> Description of the task
List every line in the items below that contains the word "type", treating uppercase and lowercase as different.

> Task material

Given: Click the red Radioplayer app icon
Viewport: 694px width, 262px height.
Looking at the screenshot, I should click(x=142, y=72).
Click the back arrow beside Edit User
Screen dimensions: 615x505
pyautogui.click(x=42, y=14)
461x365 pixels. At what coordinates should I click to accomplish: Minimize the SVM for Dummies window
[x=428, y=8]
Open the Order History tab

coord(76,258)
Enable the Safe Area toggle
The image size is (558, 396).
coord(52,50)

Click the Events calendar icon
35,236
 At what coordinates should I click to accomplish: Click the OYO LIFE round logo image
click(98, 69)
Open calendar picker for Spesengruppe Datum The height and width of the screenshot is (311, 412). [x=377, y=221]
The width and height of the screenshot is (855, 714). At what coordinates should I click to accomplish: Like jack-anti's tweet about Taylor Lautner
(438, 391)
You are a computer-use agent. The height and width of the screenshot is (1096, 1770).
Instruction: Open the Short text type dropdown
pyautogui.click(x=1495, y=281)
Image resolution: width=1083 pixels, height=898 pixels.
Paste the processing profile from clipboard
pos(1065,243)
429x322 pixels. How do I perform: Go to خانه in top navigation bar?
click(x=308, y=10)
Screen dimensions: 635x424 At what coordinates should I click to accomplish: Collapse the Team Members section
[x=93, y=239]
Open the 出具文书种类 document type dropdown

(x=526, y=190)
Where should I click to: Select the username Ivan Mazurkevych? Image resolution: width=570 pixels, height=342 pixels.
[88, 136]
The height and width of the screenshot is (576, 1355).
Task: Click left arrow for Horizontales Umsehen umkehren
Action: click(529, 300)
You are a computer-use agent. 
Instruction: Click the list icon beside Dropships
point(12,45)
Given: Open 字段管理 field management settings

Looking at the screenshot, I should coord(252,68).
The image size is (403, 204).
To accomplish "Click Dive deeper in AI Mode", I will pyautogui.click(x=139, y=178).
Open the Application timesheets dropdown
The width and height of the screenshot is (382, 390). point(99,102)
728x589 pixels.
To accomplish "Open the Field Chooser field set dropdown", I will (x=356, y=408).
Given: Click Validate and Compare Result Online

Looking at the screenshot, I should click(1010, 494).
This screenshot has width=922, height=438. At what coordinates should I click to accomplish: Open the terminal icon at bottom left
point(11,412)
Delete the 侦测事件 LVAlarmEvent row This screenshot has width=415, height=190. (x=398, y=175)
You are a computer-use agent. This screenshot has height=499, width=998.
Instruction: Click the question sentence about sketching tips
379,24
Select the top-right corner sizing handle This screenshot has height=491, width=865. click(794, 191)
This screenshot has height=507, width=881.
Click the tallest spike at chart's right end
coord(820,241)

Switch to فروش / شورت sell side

> Task response
Instruction: Open the Short text type dropdown
Open the 出具文书种类 document type dropdown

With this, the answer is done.